4. Stock Up on Essentials

If you’re a first-time homeowner, you might not have considered how many household items you’ll have to purchase. In some cases, the previous owners may have left some essential items behind, but it’s not wise to count on it. A few of the common items you’ll (probably) have to buy for your new home include:

  • Lawnmower and lawn care products
  • Gardening and yard supplies
  • Tools and repair items (hammers, wrenches, etc.)
  • Paint brushes and paint supplies
  • Snow removal equipment

While you might balk a little at the expense of all these new items, remember this is part of the investment in your home. Keeping your house in good condition will not only make it a great place to live, but also safeguard its resale value for the future.

5. Make Seasonal Checklists

Now that you’ve purchased all the vital home equipment you need, it’s time to plan for putting it to good use. Regular, scheduled maintenance is a vital part of home ownership, and a good old-fashioned checklist is one of the best ways to prioritize maintenance projects.

For example, winter is the best time to break out the snow removal equipment, check the pipes to prevent freezing, clean or replace your furnace filters, and switch the direction on your ceiling fan blades to help keep the house warm.

Spring is a great time to clean out the gutters, fertilize the lawn, check on your sprinkler system and have your chimney cleaned.

Summer is the season for painting and repairs, whether you’re brightening up the deck or changing the color of the whole house. Summer is also yard sale season and a great opportunity to declutter.

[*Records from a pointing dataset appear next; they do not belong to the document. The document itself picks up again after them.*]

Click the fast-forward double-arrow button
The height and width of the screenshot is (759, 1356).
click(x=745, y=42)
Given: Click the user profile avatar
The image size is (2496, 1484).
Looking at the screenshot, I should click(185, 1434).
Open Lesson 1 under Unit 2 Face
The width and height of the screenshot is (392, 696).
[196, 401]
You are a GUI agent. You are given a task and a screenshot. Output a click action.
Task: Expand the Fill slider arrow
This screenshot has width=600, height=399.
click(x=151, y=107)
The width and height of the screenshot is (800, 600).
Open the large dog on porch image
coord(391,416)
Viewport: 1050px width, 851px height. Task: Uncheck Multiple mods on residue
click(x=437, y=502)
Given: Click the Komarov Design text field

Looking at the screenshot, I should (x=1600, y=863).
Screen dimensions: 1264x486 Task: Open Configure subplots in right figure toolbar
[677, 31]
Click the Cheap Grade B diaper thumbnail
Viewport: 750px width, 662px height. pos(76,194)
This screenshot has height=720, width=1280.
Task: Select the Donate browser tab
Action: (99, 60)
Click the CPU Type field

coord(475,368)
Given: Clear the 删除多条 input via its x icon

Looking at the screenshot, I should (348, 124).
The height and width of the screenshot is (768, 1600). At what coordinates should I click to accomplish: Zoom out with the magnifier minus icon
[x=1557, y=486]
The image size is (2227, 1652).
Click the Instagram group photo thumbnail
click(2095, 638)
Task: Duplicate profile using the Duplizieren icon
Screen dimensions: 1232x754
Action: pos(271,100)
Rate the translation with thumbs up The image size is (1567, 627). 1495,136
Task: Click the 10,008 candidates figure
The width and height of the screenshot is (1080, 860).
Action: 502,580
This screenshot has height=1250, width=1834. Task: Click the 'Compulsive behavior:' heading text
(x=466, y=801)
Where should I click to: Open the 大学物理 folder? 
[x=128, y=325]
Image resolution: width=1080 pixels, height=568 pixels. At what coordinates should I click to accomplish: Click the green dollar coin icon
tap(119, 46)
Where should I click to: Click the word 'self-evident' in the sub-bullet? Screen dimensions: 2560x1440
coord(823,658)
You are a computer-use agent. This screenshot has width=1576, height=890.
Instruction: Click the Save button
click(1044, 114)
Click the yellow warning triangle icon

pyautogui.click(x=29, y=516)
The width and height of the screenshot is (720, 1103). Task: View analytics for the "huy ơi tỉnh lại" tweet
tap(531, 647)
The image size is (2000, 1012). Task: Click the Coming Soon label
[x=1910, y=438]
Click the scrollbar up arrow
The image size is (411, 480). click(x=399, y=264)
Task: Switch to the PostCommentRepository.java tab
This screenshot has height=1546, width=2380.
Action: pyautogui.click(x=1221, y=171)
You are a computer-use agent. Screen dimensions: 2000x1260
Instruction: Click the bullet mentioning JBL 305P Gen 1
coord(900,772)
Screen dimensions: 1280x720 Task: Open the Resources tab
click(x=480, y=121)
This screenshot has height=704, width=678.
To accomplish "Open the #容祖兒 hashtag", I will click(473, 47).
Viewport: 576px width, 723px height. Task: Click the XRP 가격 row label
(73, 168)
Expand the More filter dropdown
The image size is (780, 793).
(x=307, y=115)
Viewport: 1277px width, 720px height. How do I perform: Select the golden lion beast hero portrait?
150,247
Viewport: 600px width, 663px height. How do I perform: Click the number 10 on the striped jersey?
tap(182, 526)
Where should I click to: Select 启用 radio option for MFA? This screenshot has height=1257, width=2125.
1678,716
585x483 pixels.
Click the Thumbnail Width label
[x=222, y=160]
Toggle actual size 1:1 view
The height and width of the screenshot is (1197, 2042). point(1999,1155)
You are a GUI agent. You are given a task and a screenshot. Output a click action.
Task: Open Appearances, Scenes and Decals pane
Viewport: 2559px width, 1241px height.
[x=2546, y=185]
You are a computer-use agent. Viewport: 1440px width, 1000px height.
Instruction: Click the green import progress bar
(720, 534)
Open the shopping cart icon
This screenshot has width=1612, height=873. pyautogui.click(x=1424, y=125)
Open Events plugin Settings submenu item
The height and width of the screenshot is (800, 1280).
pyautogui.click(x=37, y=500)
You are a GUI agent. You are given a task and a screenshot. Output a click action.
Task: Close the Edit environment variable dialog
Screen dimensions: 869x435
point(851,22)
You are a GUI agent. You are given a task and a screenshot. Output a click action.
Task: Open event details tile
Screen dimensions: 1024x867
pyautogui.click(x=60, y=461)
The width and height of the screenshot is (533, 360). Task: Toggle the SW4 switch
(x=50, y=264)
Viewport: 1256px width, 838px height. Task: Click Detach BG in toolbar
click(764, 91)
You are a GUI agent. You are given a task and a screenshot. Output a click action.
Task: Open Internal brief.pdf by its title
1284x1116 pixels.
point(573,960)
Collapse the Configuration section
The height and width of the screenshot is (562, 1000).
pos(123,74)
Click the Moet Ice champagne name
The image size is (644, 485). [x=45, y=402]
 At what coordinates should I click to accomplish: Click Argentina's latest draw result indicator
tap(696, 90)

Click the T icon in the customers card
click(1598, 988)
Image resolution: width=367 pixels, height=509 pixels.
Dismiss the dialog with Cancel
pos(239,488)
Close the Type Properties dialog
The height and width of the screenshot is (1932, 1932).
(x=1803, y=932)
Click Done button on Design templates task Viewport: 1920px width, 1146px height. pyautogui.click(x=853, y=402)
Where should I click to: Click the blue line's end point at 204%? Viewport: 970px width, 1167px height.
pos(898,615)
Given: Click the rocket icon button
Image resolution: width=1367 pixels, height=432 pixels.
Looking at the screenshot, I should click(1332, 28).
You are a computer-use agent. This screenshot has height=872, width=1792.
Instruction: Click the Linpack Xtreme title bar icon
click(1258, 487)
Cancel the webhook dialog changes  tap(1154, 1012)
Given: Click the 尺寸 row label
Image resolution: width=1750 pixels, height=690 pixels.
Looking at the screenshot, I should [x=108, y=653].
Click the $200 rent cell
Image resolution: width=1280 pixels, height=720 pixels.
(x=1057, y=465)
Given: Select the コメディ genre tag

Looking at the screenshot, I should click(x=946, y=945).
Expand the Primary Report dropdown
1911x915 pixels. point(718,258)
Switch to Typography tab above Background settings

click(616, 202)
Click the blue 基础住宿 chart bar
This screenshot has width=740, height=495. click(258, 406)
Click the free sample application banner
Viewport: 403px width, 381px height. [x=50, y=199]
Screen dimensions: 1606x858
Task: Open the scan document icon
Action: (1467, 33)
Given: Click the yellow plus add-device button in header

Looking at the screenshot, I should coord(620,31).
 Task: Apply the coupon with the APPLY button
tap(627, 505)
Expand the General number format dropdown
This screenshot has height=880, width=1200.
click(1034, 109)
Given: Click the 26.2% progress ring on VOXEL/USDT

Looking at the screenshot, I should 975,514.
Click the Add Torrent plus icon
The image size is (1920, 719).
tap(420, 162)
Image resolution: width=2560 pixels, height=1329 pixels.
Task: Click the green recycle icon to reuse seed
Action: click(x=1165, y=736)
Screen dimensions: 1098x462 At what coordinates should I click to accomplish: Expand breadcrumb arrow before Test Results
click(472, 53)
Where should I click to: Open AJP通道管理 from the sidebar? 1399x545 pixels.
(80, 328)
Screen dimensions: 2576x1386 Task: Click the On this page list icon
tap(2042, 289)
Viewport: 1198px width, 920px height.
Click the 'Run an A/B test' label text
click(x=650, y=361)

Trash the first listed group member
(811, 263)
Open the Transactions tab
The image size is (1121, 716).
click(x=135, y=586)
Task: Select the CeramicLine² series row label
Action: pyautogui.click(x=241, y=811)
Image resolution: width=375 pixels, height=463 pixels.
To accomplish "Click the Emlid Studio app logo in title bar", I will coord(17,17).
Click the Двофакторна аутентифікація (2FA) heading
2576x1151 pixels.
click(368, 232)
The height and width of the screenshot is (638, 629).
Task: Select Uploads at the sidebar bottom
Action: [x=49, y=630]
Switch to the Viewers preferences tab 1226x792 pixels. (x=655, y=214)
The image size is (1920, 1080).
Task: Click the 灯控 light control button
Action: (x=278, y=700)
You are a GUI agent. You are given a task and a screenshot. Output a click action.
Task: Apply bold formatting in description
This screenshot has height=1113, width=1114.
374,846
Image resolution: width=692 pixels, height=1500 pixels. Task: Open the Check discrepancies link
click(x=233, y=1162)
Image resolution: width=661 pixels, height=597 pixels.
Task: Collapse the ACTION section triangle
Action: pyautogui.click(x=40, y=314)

When fall comes, most of your attention should go toward preparing for winter. Check the weather stripping and insulation in your home, have your heating system checked out and serviced, and trim the trees and branches around your home in anticipation of winter storms.

6. Plant Some Trees

If you have the means and the yard space for it, planting a few trees is one of the best home improvement decisions you can make. They’re aesthetically pleasing, create shade (keeping down cooling costs), and increase the value of your home. Evergreen trees on the north side of your home will help shelter you from the wind in winter, and deciduous trees on the east side of the house will provide cooling shade in the hot summer months.

There’s no doubt: home ownership is a lot of work. But it can also be a tremendously rewarding experience that pays off, both emotionally and financially, in the long run.